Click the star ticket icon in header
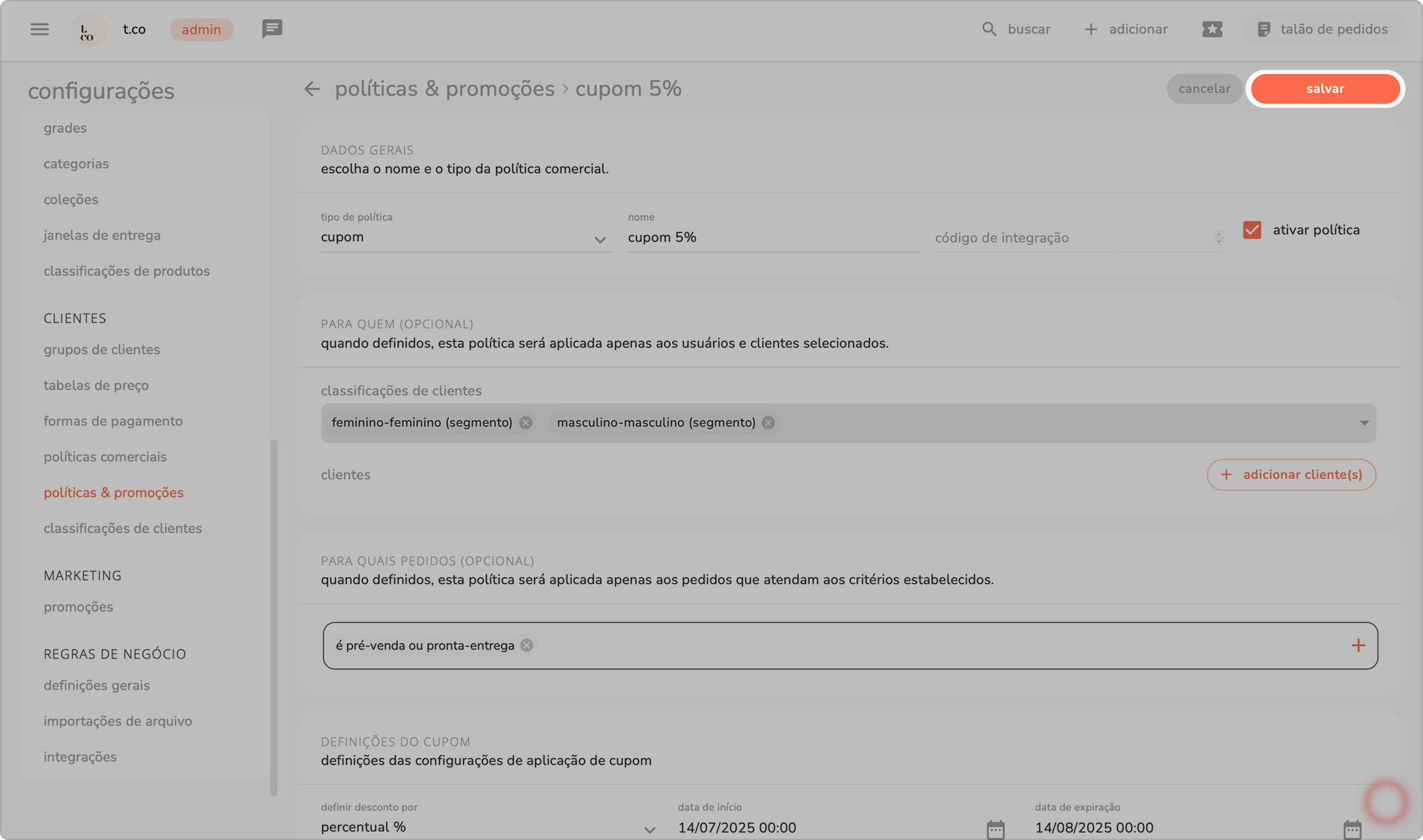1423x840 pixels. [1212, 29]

..............................

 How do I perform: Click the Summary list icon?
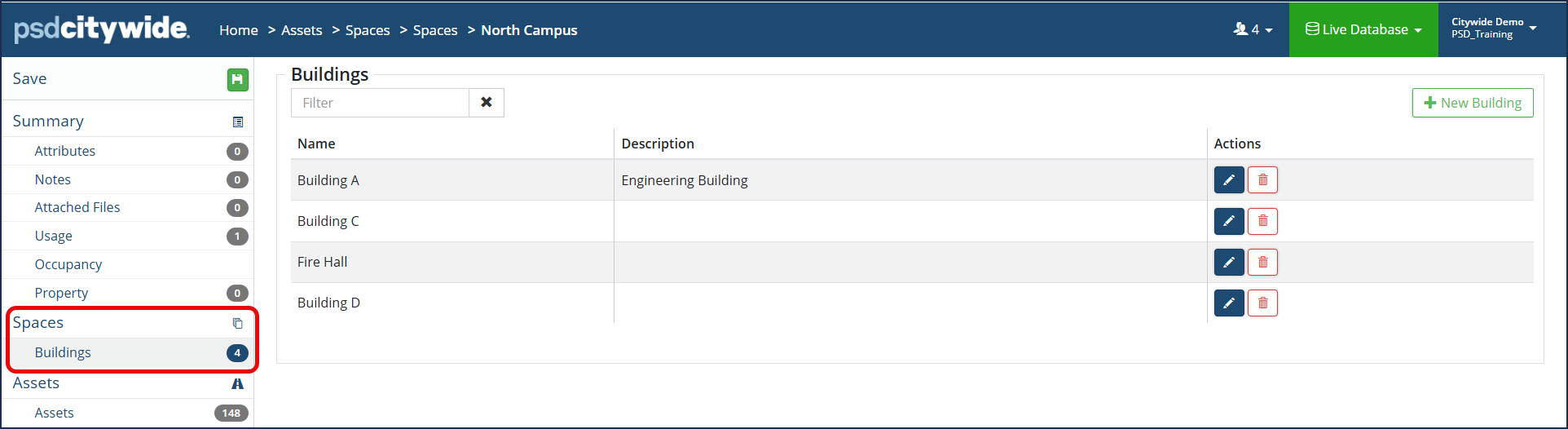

..............................

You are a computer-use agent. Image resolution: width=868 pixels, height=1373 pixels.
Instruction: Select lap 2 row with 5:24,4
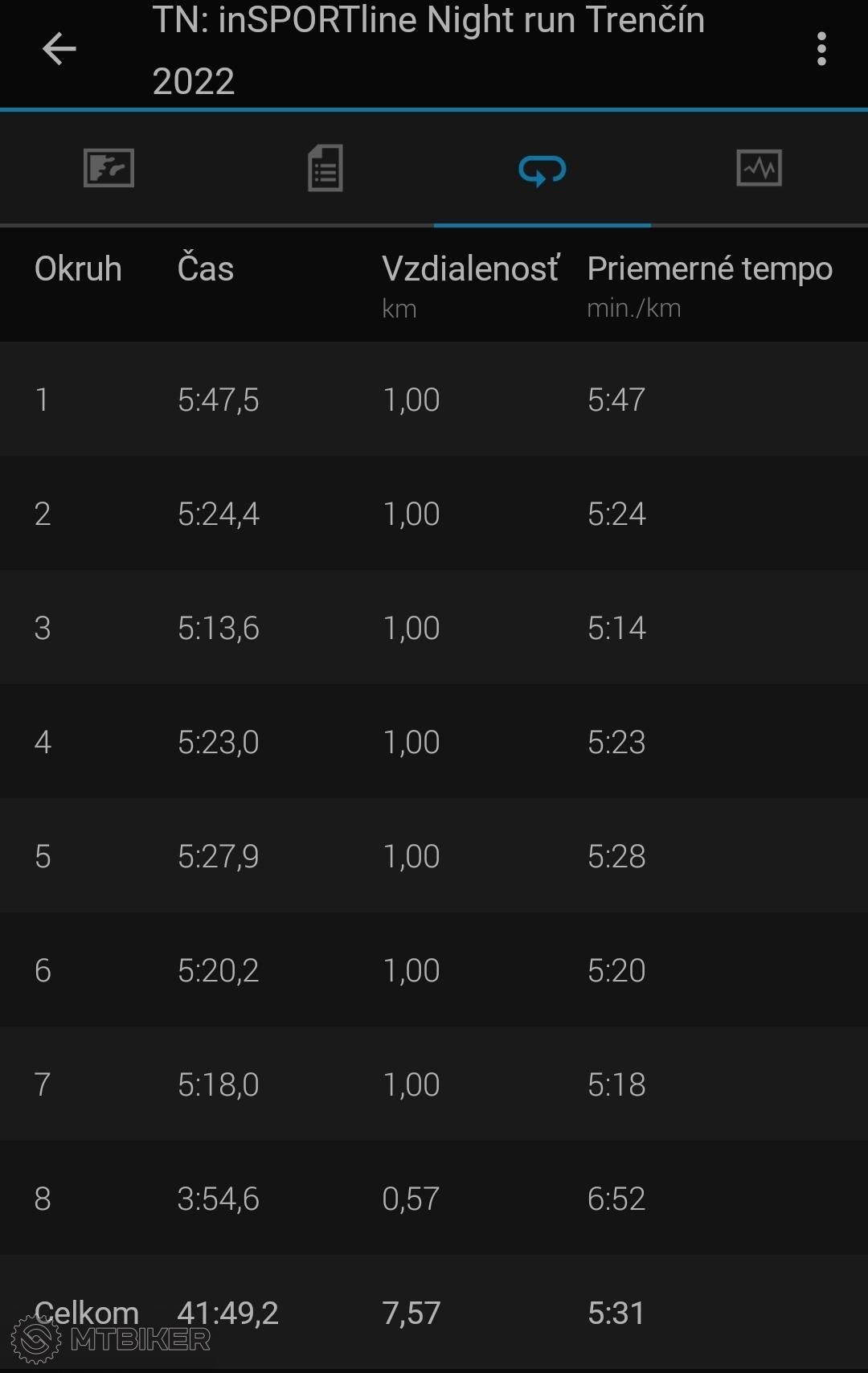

..............................

Print the stretch from the line containing "You are a computer-use" through the line containing "Instruction: Select lap 2 row with 5:24,4", both lines included, and copy them verbatim without changes.

You are a computer-use agent. Image resolution: width=868 pixels, height=1373 pixels.
Instruction: Select lap 2 row with 5:24,4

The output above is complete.